* **WHAT TO PRODUCE**:
Only one stretch of the listing below is wanted. Begin at the line that has "Task: Expand the 2.0w sales volume dropdown", stop after the line that has "Tap the Wi-Fi status icon", and repeat every line in between exactly.

* **STUDY MATERIAL**:
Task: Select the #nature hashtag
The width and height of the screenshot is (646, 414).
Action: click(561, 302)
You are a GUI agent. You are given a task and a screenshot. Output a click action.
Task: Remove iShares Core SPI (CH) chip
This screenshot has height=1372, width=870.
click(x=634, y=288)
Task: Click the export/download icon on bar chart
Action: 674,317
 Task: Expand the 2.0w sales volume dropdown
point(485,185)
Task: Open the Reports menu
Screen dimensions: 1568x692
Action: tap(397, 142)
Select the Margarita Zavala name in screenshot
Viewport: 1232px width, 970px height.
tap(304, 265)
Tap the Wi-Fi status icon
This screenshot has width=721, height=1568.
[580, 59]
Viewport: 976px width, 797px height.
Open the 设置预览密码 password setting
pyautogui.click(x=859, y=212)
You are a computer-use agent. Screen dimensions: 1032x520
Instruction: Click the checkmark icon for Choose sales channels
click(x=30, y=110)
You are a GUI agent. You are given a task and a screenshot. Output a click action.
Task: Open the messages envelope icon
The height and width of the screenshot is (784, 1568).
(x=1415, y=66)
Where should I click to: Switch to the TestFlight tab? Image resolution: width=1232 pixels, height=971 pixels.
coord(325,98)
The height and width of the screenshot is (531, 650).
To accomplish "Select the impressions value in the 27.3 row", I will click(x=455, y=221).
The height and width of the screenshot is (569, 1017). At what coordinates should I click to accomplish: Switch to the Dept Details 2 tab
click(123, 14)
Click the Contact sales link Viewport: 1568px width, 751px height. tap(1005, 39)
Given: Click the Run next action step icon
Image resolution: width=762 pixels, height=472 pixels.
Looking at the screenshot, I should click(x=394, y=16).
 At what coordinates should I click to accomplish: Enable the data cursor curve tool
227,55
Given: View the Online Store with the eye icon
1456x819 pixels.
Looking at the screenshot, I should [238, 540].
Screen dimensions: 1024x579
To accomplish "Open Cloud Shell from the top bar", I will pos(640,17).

* **FINAL ANSWER**:
 Task: Expand the 2.0w sales volume dropdown
point(485,185)
Task: Open the Reports menu
Screen dimensions: 1568x692
Action: tap(397, 142)
Select the Margarita Zavala name in screenshot
Viewport: 1232px width, 970px height.
tap(304, 265)
Tap the Wi-Fi status icon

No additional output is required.